= WHAT IS REQUIRED =
Consider the data that follows and state how many lines contain the string "screenshot", using the number alone.

= RECORDS PROVIDED =

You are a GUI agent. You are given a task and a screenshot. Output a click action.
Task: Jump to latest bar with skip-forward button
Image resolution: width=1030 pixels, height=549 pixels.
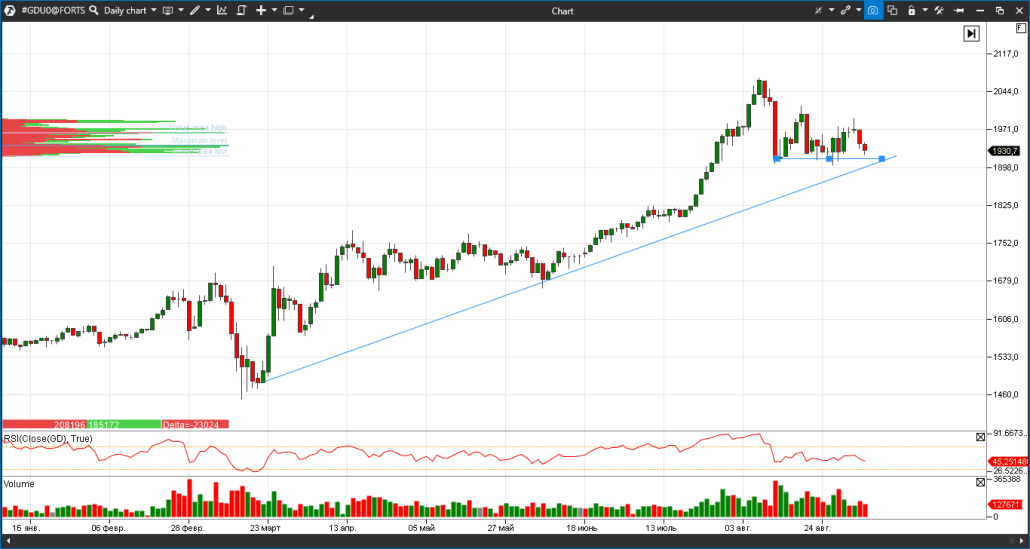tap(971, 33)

* * *

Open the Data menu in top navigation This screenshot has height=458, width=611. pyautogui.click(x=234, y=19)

= SOLVED PROBLEM =
2